# PROBLEMS TO WORK ON
(A) List the things that the swim meet post says the parents constantly told their children before each heat.
(B) Repeat word for word the stretch of the swim meet post from "One parent, upon" through "have been fabulous.".

# READING PASSAGE
————————
Swimstress

(Pronounced much like seamstress, but just a different first set of letters.)

I attended a swim meet today for little kids.

On the way over, I was discussing on the phone with my aunt my own swim team days, and how stressful they always were for me – a fact which I had rather forgotten entirely until the discussion today.

I wasn’t concerned in any way, of course, but instead excited to be attending the meet and finally not being one swimming in it.

While watching the little kids swim, however, I found myself rubbing genuine tears from the sides of my eyes (at first, I’d thought it was just sweat, or something in my eye, but quickly discovered that they were actual tears), and not from joy or excitement.

I wished my little family members fun and luck – I hoped their swim each time went well and that they enjoyed doing it.

The parents all around me had other thoughts and ideas for their children… speed, winning, beating the other kids, going as hard and fast as they could… this is what they told the kids constantly before each heat began…

‘Go as fast as you can, okay?…, as fast as you can!’

One parent, upon hearing a coach say to a child to make sure she has fun, casually added to her just-completed long declarations of necessary speed, with a pathetic fervor, ‘Disfruta.’ (Spanish for ‘Have fun,’ or ‘Enjoy.’)

She didn’t seem too convinced that having fun was a priority, though. :/

The whole thing ended up carrying a whole sense of stress for me, and had me wondering how many children were going to struggle because of this pressure from these parents…. they aren’t even over six years old yet, and they are crying their eyes out after swimming a fabulous 25 metres, just because they didn’t win…

Now, not all the kids were like this, of course…, but there were enough to make me rather uneasy.

If it had just been the parents cheering on the kids to do their best, that would have been fabulous.

But it wasn’t that, was it?

Very few adults seemed to be cheering that way at all…., and it made me want to ask them to consider what their priorities are regarding their children and the happiness of their children.

Perhaps I’m not doing a very good job at portraying the parental cheering and commentary… it just seemed like no one encouraged the kids to do their best, even – all that mattered was going fast, according to all the parents were saying.
————————
# ENTRIES SHOWN
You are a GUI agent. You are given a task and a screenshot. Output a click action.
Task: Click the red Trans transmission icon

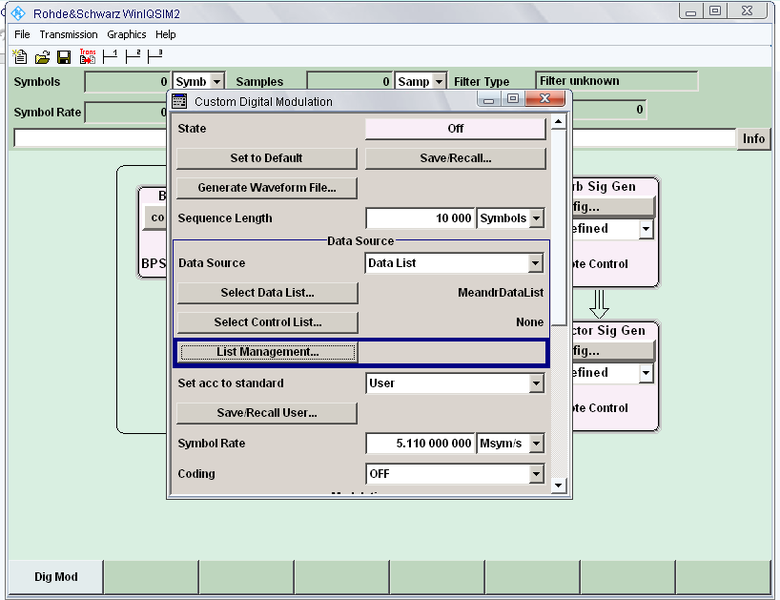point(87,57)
————————
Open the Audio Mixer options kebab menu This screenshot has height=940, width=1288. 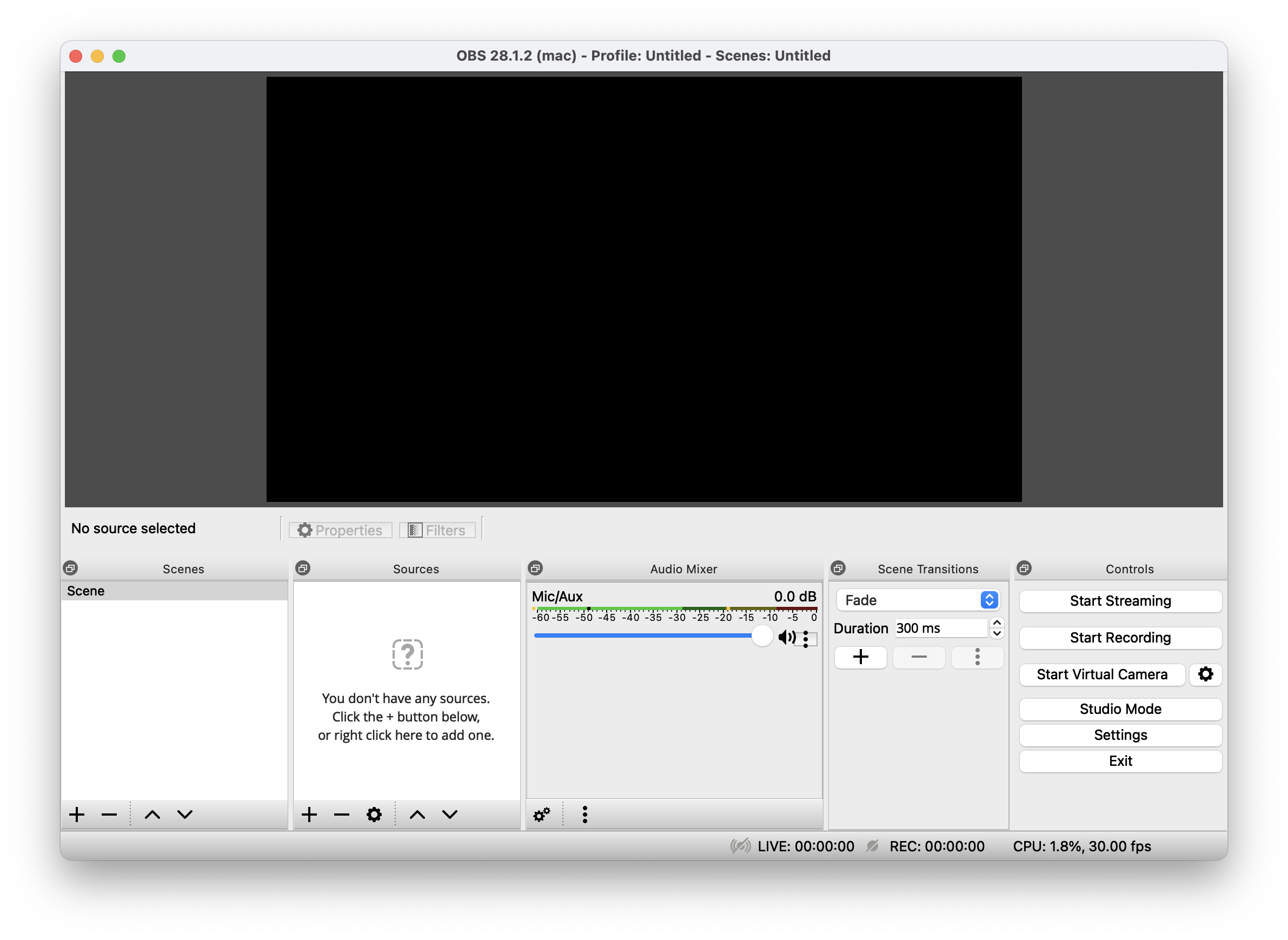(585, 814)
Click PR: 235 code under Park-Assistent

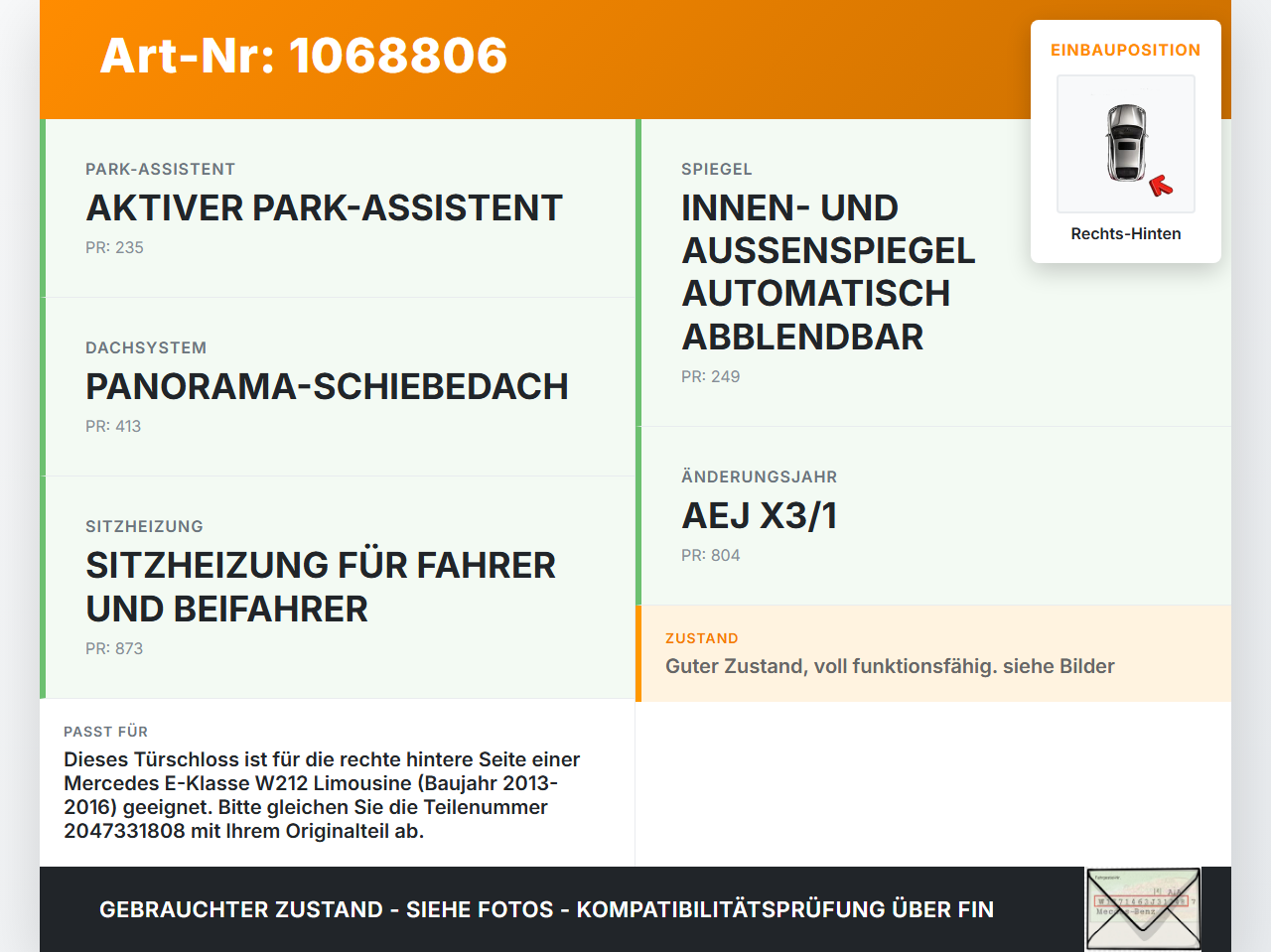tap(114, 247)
————————
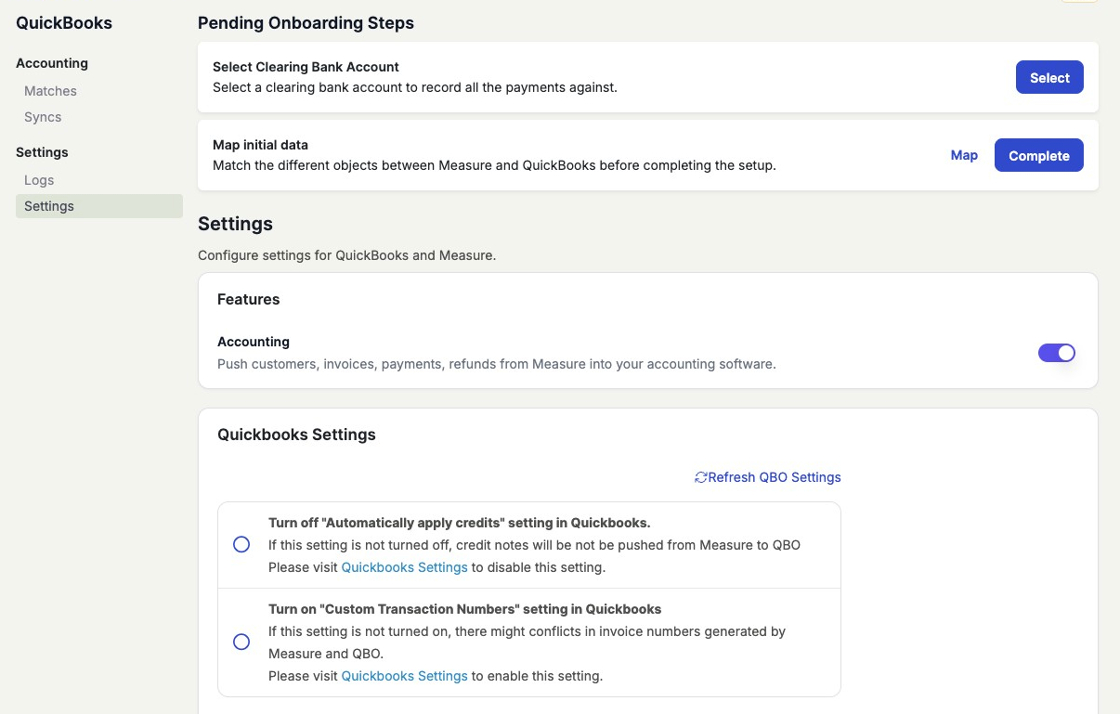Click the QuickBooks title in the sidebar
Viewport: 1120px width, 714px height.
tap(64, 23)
————————
# ANSWERS GIVEN
(A)
- speed
- winning
- beating the other kids
- going as hard and fast as they could

(B)
One parent, upon hearing a coach say to a child to make sure she has fun, casually added to her just-completed long declarations of necessary speed, with a pathetic fervor, ‘Disfruta.’ (Spanish for ‘Have fun,’ or ‘Enjoy.’)

She didn’t seem too convinced that having fun was a priority, though. :/

The whole thing ended up carrying a whole sense of stress for me, and had me wondering how many children were going to struggle because of this pressure from these parents…. they aren’t even over six years old yet, and they are crying their eyes out after swimming a fabulous 25 metres, just because they didn’t win…

Now, not all the kids were like this, of course…, but there were enough to make me rather uneasy.

If it had just been the parents cheering on the kids to do their best, that would have been fabulous.